__GIVEN REQUEST__. Reproduce everything from the start of these lines down to the line containing "click(554, 266)", changing "bar" to "column" and keeping all else the same. Leave the pictures out.

--

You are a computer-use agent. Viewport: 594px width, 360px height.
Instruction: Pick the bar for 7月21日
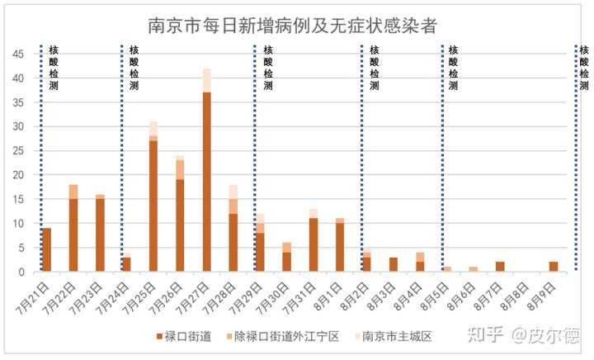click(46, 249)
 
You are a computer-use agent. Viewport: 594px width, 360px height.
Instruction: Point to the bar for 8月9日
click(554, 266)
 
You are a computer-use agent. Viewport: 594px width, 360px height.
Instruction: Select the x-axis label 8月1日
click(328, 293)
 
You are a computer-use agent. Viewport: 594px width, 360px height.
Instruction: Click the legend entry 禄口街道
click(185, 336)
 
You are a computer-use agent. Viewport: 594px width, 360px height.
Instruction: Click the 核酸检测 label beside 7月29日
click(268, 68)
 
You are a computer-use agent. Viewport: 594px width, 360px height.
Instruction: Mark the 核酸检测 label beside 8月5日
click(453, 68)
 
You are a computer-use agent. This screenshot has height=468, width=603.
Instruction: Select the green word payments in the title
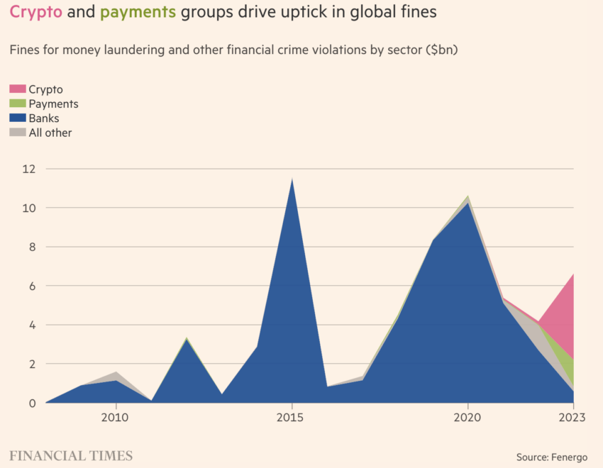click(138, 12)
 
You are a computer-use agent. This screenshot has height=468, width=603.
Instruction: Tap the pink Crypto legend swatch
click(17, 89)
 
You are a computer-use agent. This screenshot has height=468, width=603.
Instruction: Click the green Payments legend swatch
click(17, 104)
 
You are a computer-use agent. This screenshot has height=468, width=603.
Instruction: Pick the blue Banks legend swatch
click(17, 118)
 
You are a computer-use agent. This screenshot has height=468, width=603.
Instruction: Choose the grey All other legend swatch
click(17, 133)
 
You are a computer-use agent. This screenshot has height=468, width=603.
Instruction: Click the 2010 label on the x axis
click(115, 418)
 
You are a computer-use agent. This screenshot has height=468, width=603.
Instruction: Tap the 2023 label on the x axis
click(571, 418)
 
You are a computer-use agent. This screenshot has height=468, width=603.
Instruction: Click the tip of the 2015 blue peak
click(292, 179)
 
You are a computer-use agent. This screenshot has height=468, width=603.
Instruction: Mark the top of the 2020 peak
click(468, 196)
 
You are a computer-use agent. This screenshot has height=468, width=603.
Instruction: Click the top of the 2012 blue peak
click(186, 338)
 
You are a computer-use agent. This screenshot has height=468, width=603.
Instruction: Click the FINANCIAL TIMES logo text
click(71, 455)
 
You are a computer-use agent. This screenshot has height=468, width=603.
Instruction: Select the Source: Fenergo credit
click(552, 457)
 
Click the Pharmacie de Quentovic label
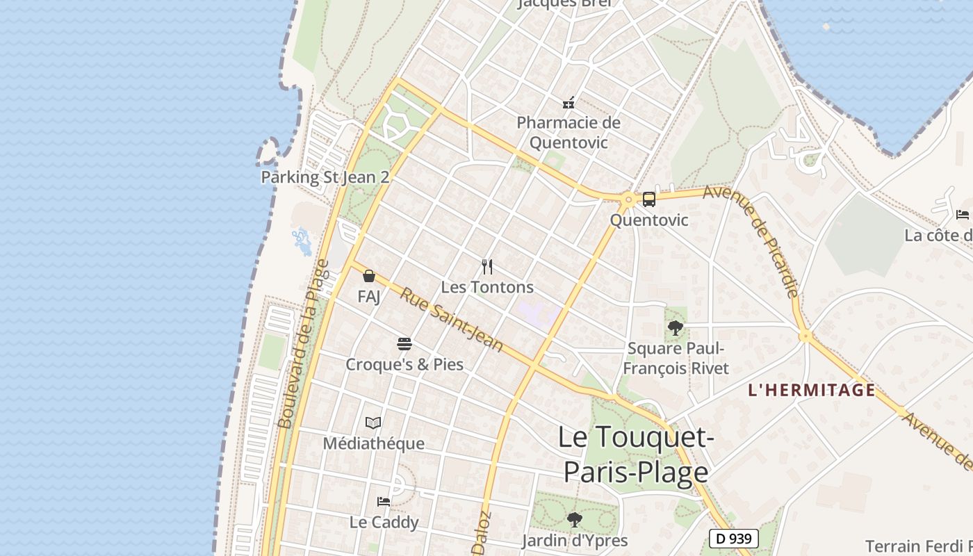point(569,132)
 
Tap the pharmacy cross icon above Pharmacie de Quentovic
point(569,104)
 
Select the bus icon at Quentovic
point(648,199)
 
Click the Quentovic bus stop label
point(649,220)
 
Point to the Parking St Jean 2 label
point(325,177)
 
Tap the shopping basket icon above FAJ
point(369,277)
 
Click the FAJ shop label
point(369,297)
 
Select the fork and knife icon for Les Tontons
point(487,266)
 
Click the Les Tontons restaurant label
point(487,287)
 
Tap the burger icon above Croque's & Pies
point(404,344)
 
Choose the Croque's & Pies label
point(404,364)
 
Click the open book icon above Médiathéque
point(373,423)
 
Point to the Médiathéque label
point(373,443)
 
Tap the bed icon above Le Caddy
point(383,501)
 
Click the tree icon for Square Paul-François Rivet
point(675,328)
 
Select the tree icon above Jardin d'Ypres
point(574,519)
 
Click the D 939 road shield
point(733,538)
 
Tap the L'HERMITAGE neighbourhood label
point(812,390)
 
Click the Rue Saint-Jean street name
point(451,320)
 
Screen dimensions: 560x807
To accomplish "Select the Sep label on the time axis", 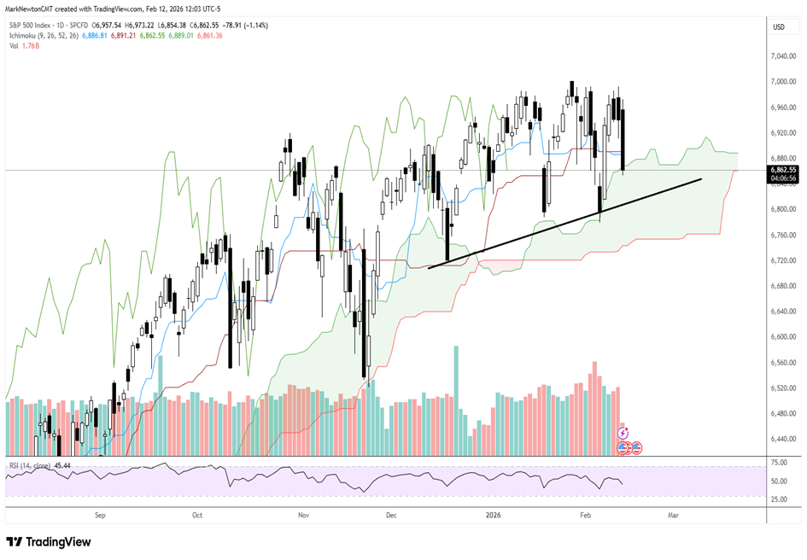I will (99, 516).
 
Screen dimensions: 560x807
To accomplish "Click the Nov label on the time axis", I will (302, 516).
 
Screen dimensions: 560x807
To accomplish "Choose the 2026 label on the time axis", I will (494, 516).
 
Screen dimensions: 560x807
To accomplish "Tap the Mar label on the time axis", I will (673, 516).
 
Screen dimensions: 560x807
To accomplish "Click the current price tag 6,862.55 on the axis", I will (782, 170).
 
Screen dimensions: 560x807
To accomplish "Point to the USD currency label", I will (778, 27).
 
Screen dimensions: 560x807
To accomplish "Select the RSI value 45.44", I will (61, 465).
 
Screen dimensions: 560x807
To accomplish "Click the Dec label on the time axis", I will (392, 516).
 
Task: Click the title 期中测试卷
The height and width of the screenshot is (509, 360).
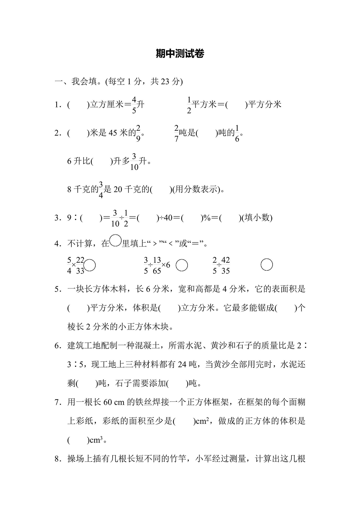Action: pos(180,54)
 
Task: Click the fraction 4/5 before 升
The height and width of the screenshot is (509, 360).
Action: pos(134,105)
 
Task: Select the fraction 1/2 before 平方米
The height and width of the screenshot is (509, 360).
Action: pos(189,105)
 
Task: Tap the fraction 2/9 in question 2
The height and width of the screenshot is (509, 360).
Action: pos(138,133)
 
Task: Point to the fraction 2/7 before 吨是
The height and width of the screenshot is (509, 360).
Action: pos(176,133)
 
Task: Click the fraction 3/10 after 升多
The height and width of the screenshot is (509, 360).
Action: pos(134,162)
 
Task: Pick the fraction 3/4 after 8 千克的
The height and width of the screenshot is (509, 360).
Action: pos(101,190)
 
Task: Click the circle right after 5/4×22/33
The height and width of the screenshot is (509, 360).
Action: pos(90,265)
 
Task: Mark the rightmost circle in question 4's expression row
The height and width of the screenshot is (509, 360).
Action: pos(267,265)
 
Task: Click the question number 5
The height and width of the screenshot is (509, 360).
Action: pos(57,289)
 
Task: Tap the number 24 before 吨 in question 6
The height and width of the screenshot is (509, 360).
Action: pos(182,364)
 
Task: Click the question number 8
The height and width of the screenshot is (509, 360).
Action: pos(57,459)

--

__RESULT FOR THIS TASK__.
You are a computer-use agent. Viewport: 594px width, 360px height.
Instruction: Pick the column for 7月21日
click(46, 249)
 
You are a computer-use agent. Viewport: 594px width, 360px height.
Instruction: Point to the column for 8月9日
click(554, 266)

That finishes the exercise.